Extrait du texte
════════════════
A l’occasion de la publication du récent rapport de l’Institut Montaigne Marché de l’emploi : la grande fracture, l’Atelier de l’Emploi a rencontré l’un de ses co-auteurs, David Thesmar, professeur à HEC et récompensé en 2008 par le Prix de la Fondation ManpowerGroup pour son ouvrage Le grand méchant marché (Flammarion).
Vous consacrez le premier chapitre de votre étude au chômage des peu qualifiés. Pouvez-vous nous en dresser un rapide état des lieux ?
David Thesmar : Le chômage des peu qualifiés est la motivation même de ce travail. C’est un peu une réponse à ceux qui disent qu’en France, le chômage est un problème de jeunes. Et bien pas vraiment. C’est surtout un problème de qualification, chez les jeunes et surtout chez les vieux.
Si l’on regarde au niveau des pays de l’OCDE, le niveau de qualification des jeunes est dans la moyenne. Par contre, pour les 55-65 ans, la France décroche. Il y a beaucoup plus de non-qualifiés que dans les autres pays Européens. Nous sommes à peu près au niveau du Chili. En Allemagne par opposition, les 55-65 ans sont autant qualifiés que les 25-35 ans. Cela change la perspective sur le chômage des non-qualifiés: ce n’est pas tellement l’école actuelle qui fabrique les chômeurs d’aujourd’hui, mais plutôt celle des années 1960 !
Pour les bac +2 et plus, c’est le plein emploi
Pour résumer, on pourrait dire qu’en France, il vaut mieux avoir un diplôme pour éviter le chômage ?
════════════════
Lignes extraites
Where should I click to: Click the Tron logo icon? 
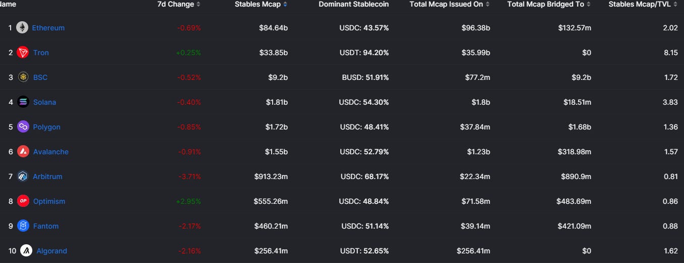pyautogui.click(x=23, y=53)
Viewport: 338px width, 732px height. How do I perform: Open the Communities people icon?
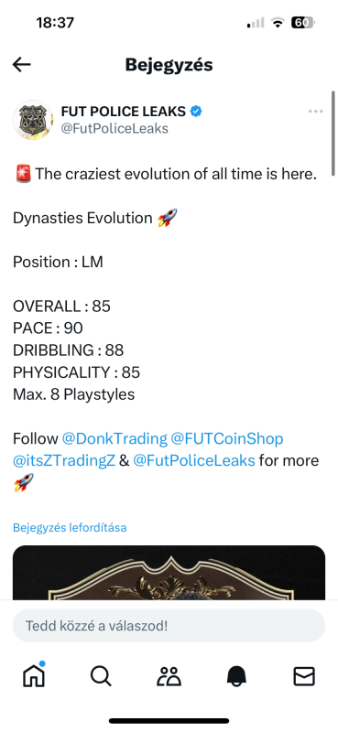click(169, 675)
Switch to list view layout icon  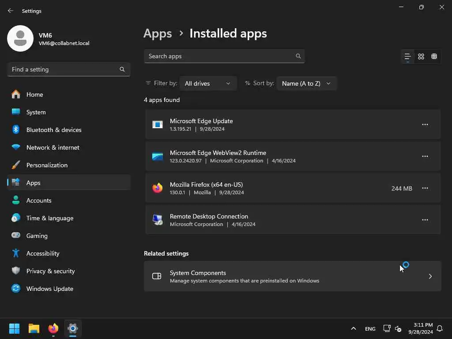(x=407, y=57)
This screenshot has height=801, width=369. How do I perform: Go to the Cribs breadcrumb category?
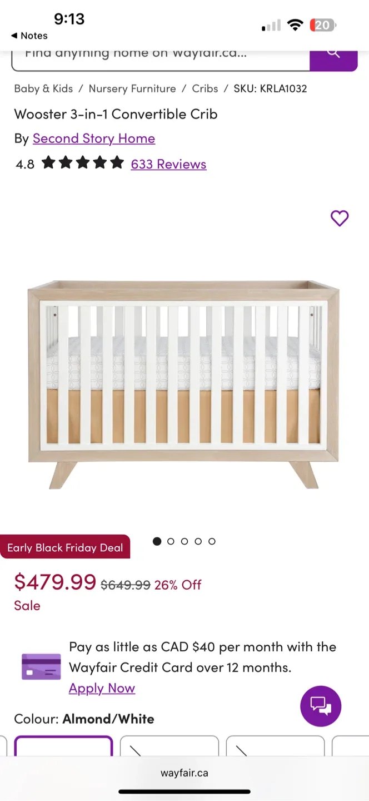[205, 88]
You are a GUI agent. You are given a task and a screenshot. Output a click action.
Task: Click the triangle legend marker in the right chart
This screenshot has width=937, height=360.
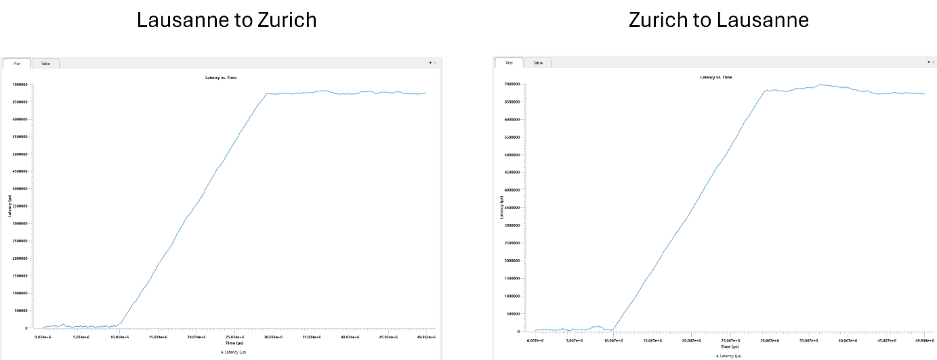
════════════════
Consigne A
Recopiez le passage de l'entretien sur le chômage des peu qualifiés, de « David Thesmar : Le » à « années 1960 ! ».
Consigne B
Rédigez la suite de l'entretien sur le chômage des peu qualifiés, juste après sa dernière phrase.

Réponse rédigée A
David Thesmar : Le chômage des peu qualifiés est la motivation même de ce travail. C’est un peu une réponse à ceux qui disent qu’en France, le chômage est un problème de jeunes. Et bien pas vraiment. C’est surtout un problème de qualification, chez les jeunes et surtout chez les vieux.
Si l’on regarde au niveau des pays de l’OCDE, le niveau de qualification des jeunes est dans la moyenne. Par contre, pour les 55-65 ans, la France décroche. Il y a beaucoup plus de non-qualifiés que dans les autres pays Européens. Nous sommes à peu près au niveau du Chili. En Allemagne par opposition, les 55-65 ans sont autant qualifiés que les 25-35 ans. Cela change la perspective sur le chômage des non-qualifiés: ce n’est pas tellement l’école actuelle qui fabrique les chômeurs d’aujourd’hui, mais plutôt celle des années 1960 !

Réponse rédigée B
David Thesmar : En gros, pour quelqu’un qui a, disons, un Bac+2 ou mieux, le taux de chômage est de 5%. C’est le plein emploi.
Ceux qui ont juste le Bac ou un diplôme du secondaire (CAP, BEP) sont plus touchés par le chômage (environ 8%) mais c’est encore tolérable. Ce sont ceux qui sont sorti du secondaire sans diplôme qui sont le plus durement frappé, avec un taux de 15%. Et parmi eux, beaucoup de seniors.
Dans l’étude, vous indiquez également que la France a le salaire minimum le plus élevé au monde. Au-delà du salaire, vous tentez d’alerter sur la réalité du coût du travail. Pourquoi ?
David Thesmar : De nombreuses et diverses études montrent que le coût du travail pour les personnes non qualifiées est une véritable barrière à l’emploi. En gros, plus vous êtes dans une profession qui paye au voisinage du SMIC et plus le taux de chômage est élevé (entre 10 à 15%). A l’inverse, si vous êtes à 2 SMICs (environ 2000 euros net par mois), il n’y a plus de chômage (inférieur à 5%).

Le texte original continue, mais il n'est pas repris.